Large release of water

04 April 2011

Thousands of tonnes of contaminated water are to be discharged from Fukushima Daiichi to give plant operators a better chance to manage more serious contamination.

 

Tokyo Electric Power Company (Tepco) has faced increasing problems with large bodies of water at the nuclear power plant site, some of which have significant levels of radioactivity. While turbine buildings have flooded basements, cabling trenches are also full of water. Of particular concern are the waters in unit 2, where dose rates at the surface reach over 1000 millisieverts per hour. Efforts are ongoing to plug a 20 centimetre crack at unit 2 that was allowing contaminated water to flow directly into sea.

 

Food

Some 134 samples of various foods from twelve prefectures around Japan have been taken in the last three days. They included a range of fruit, vegetables and milk as well as beef and pork. All but one showed either no detection of iodine-131 or caesium-137 or levels within limits. The single affected food was shiitake mushrooms from Fukushima prefecture.

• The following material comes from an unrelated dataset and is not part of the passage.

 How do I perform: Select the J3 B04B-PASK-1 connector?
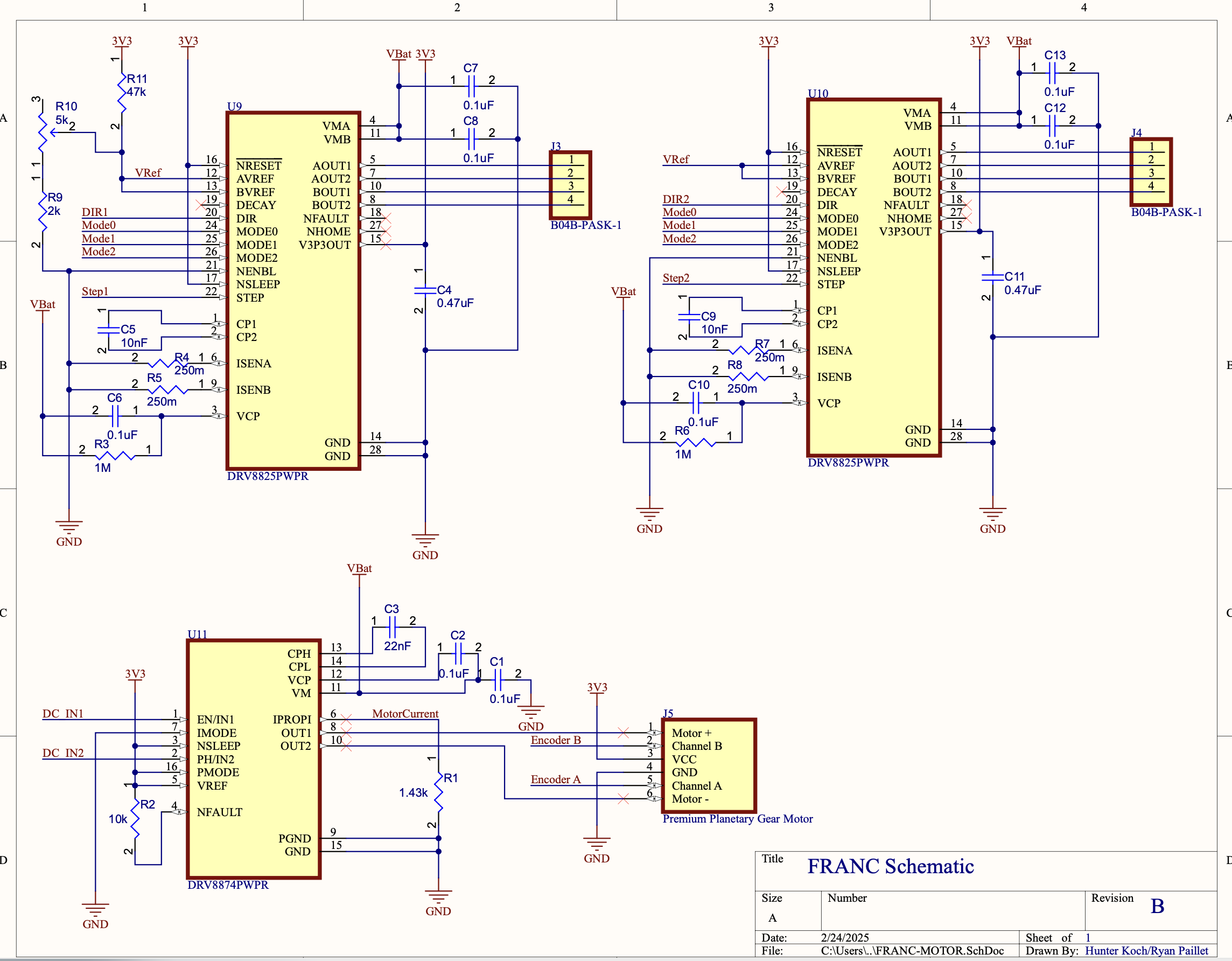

Now, the Japanese government has approved Tepco's plan to move the most contaminated water to the central radioactive waste treatment facility. This means that the stocks of water already present there have to be displaced, taking with them low levels of radioactivity.

 

Some 10,000 tonnes of this will be allowed to enter the sea, Tepco said, as well as 1500 tonnes from the sub drain pits of units 5 and 6. Subsurface water is running into the buildings of those units and Tepco said this could eventually affect safety equipment.

 

The company calculates that a person who ate fish and seaweed from the nearby sea every day would have an additional radiation dose of 0.6 millisieverts per year, but did not say how long this would continue. The additiona dose compares to the 2.4 millisieverts people receive from natural sources each year.